Is michaelmonetized/web-architecture safe?
https://github.com/openclaw/skills/tree/main/skills/michaelmonetized/web-architecture
This skill is a pure markdown documentation package providing multi-agent orchestration workflow guidance for TypeScript/Next.js/Convex projects. All five files are markdown with no executable content, no git hooks, no submodules, no package.json install scripts, and no prompt injection attempts. Canary file reads visible in monitoring logs are attributable to the Oathe audit harness performing pre- and post-install baseline checks, not to any skill-initiated code. Network activity was limited to GitHub (for clone) and Canonical infrastructure (background OS processes).
Category Scores
Findings (3)
INFO Pre/post-install canary reads by monitoring infrastructure 0 ▶
Filesystem and auditd records show opens of all honeypot credential files (.env, id_rsa, .aws/credentials, .npmrc, .docker/config.json, gcloud credentials) at the very start of the monitoring window (13:16:05, before git clone) and again at the very end (audit timestamp 1771938986). These access patterns are consistent with baseline checksum collection and final integrity verification performed by the Oathe audit harness itself, not by any code from the skill under test. The canary integrity monitor confirms all files are intact.
LOW Blanket no-timeout directive for sub-agents -4 ▶
The skill instructs the host agent to ensure sub-agents run without timeout limits. This is a legitimate recommendation for multi-agent workflows (preventing partial code states), but it does constitute an instruction that could extend agent resource consumption. It does not attempt to suppress output, change persona, or override security-relevant instructions.

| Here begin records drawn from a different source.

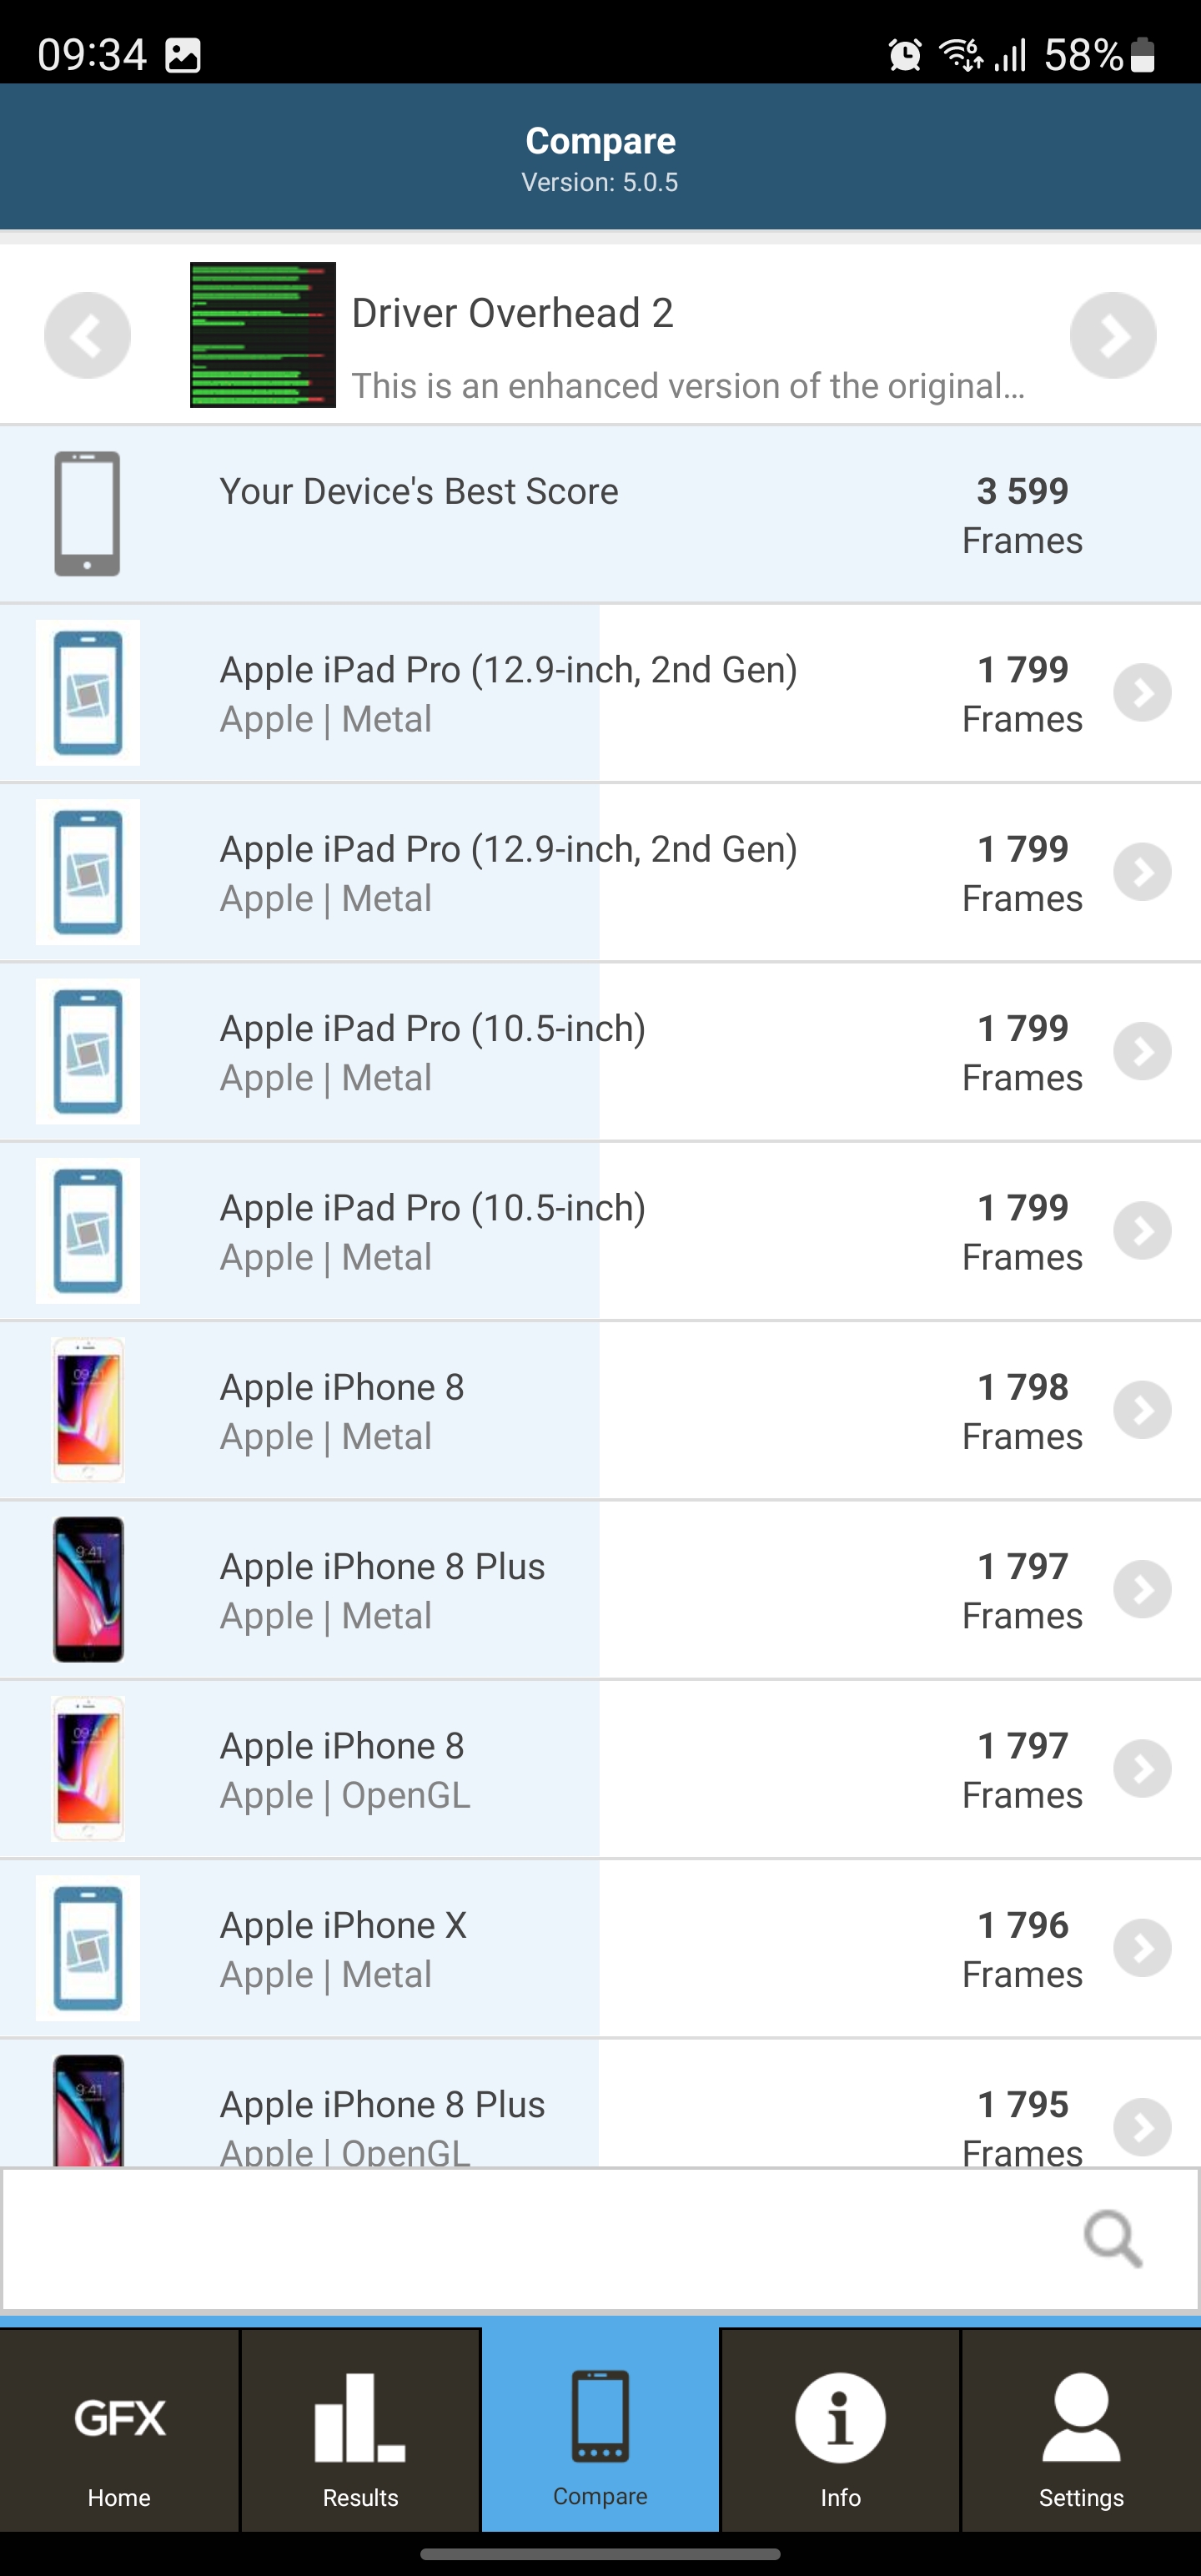Go to previous benchmark test arrow
1201x2576 pixels.
[87, 335]
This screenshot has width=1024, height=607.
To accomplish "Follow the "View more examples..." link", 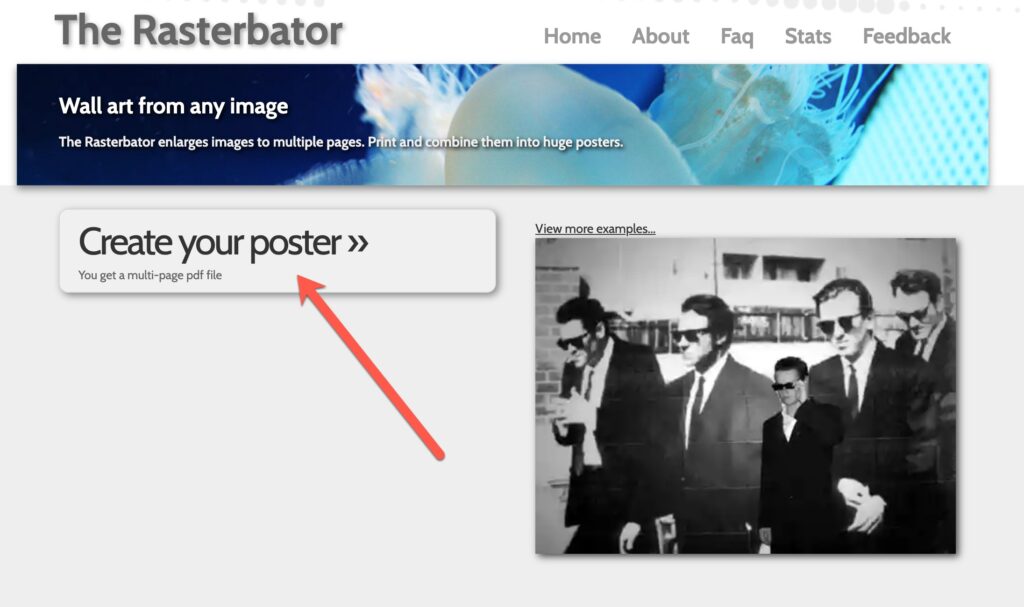I will 595,228.
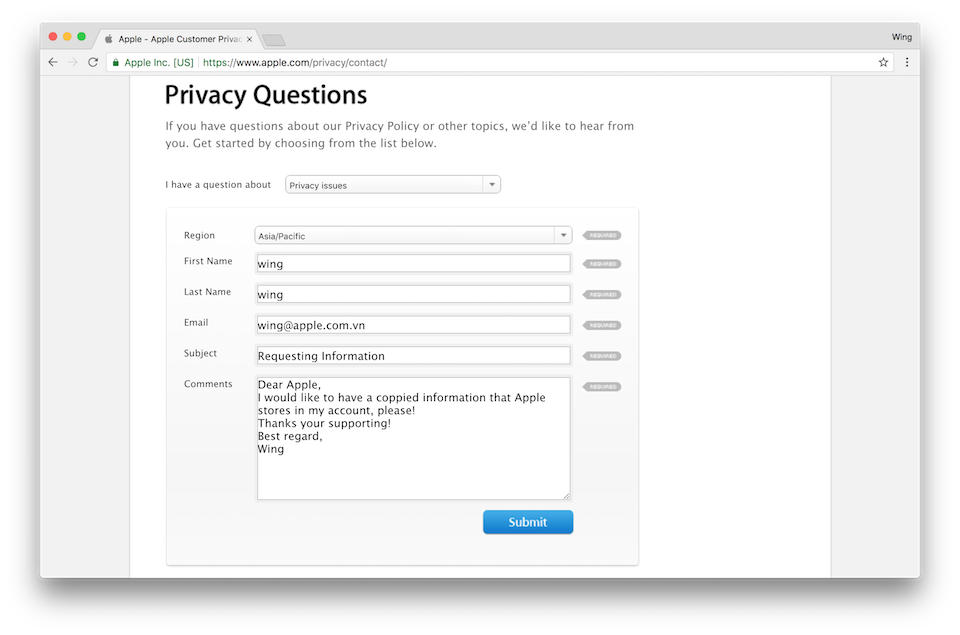960x635 pixels.
Task: Bookmark this page with the star icon
Action: (x=883, y=62)
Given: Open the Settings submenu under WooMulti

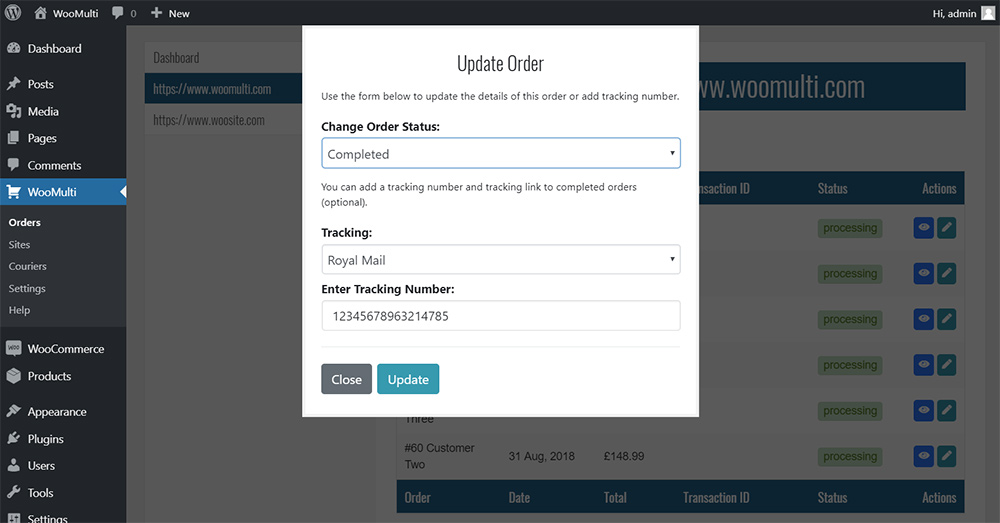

INFO Normal git sparse-checkout from GitHub monorepo 0 ▶
Installation performed a shallow clone of the openclaw/skills monorepo to /tmp/monorepo-clone with GIT_TEMPLATE_DIR=/dev/null (suppresses template hooks), then a sparse-checkout to extract only the target subpath, followed by a recursive copy and cleanup. This is a standard, clean installation pattern with no post-install scripts.